Cour d’appel AMIENS, 2 mai 2023 n°22/01308, la prescription de l’action en faute inexcusable (harcèlement moral) et l’impact d’un dépôt de plainte avec constitution de partie civile contre personne non dénommée (dite plainte contre X).

L’arrêt est l’occasion de rappeler :

– d’une part les points de départ de la prescription de l’action en faute inexcusable ;
– d’autre part les obligations de l’employeur suite à un signalement d’harcèlement moral.

L’article L431-2 du Code de la sécurité sociale prévoit un délai de deux ans concernant la prescription de l’action avec des points de départs multiples :

– soit de l’accident ;
– soit de la cessation du paiement des indemnités journalières versées au titre de l’accident ;
– soit de la reconnaissance du caractère professionnel de l’accident.

Le juge en première instance a retenu la date de consolidation de la pathologie, ce qui a été écarté, à juste titre, par la Cour d’appel.

En effet, la consolidation n’est pas prévue par le texte comme étant le point de départ de l’action.

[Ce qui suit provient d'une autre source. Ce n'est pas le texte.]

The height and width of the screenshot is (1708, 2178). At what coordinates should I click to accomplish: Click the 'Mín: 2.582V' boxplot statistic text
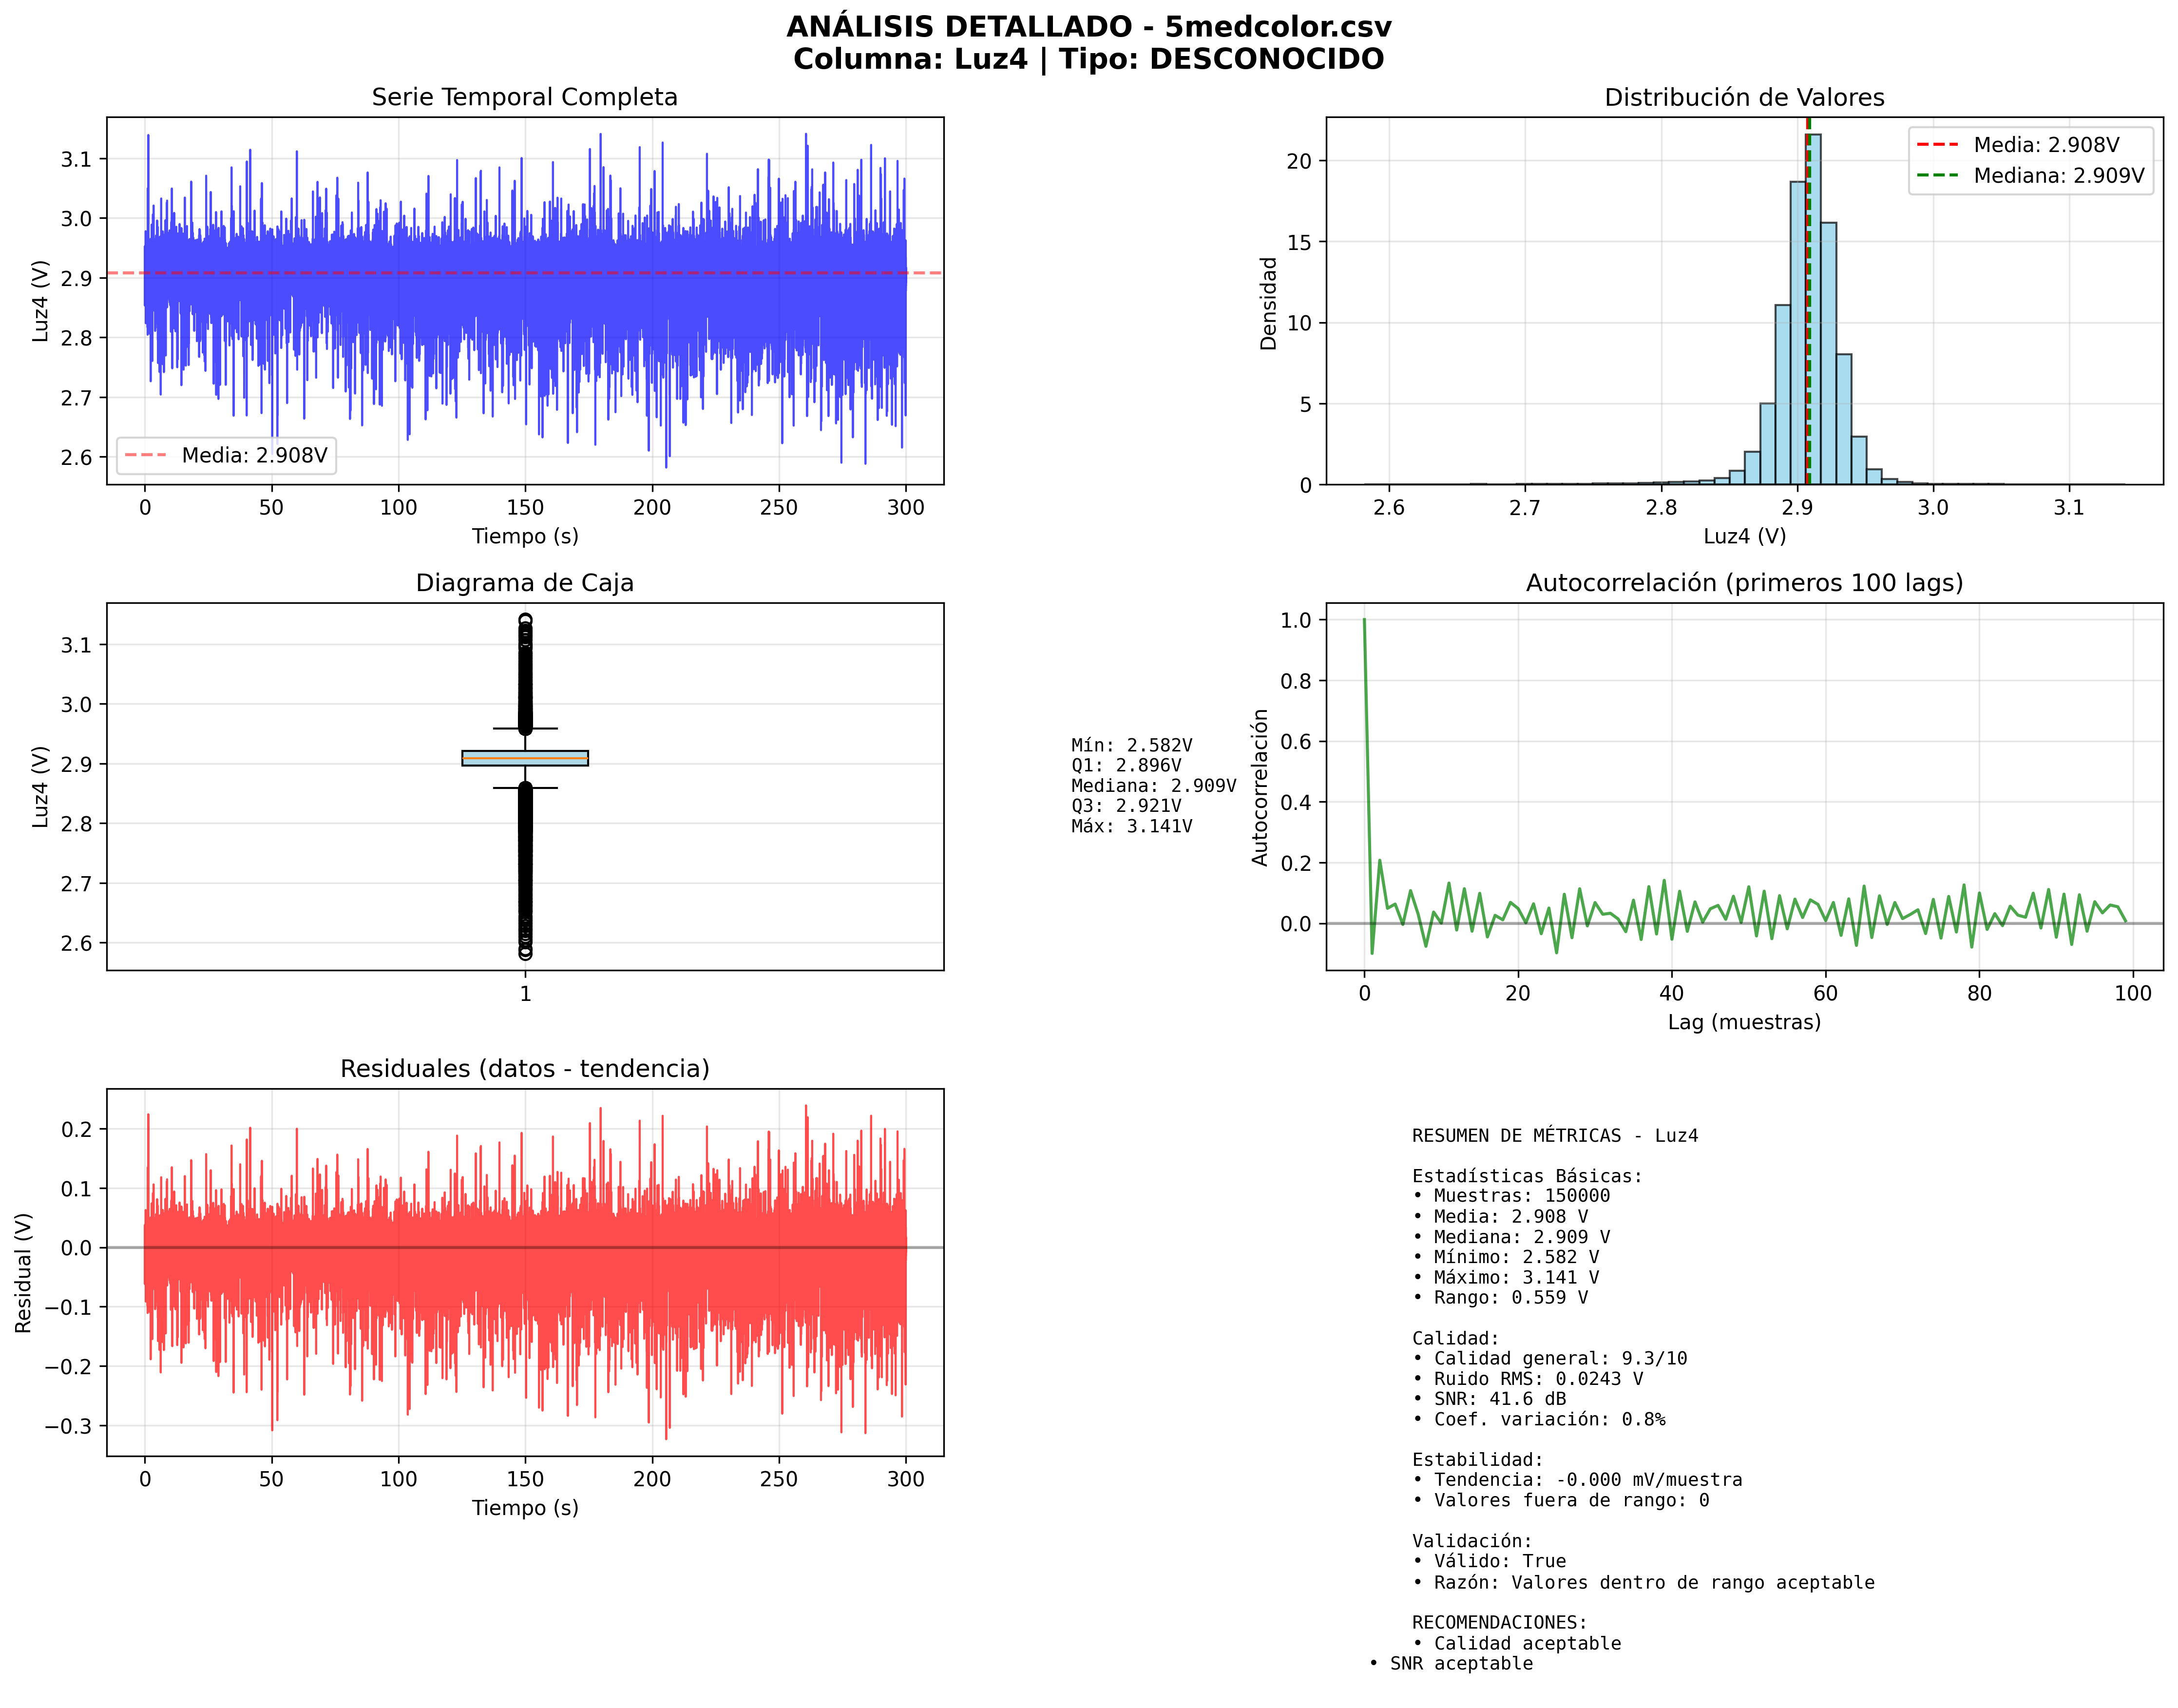1131,745
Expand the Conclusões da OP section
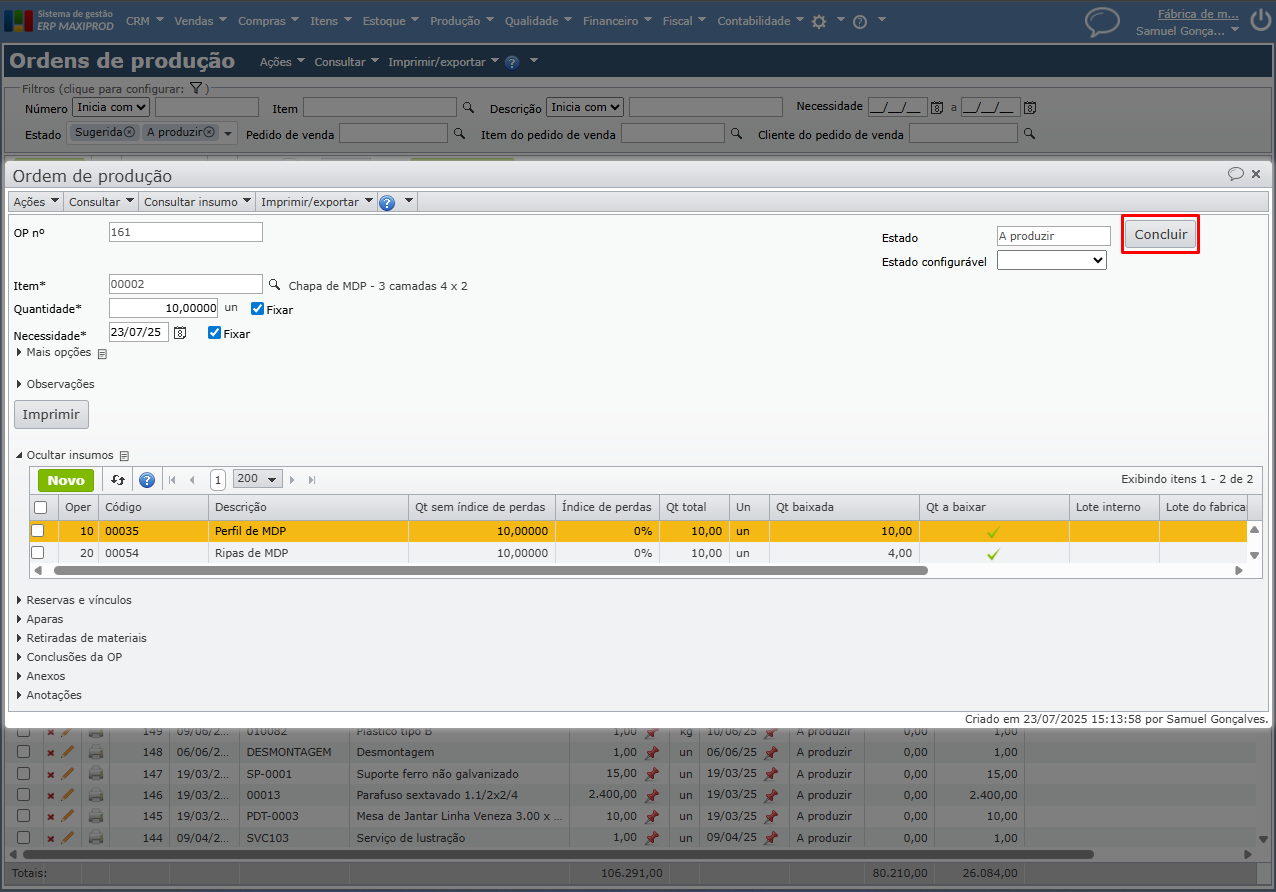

En outre, le texte vise la cessation des « indemnités journalières » (prestations en espèces) et ne tient pas compte des « prestations en nature » (soins par exemple), qui parfois se poursuivent dans le temps sur décision spécifique de la CPAM.

Par ailleurs, la Cour retient qu’un dépôt de plainte avec constitution de partie civile, dirigé contre une personne non dénommée et aboutissant à une relaxe est interruptif de prescription « l’article L 431-2 ne distinguant pas selon que la plainte avec constitution de partie civile a été dirigée contre inconnu ou contre personne dénommée ».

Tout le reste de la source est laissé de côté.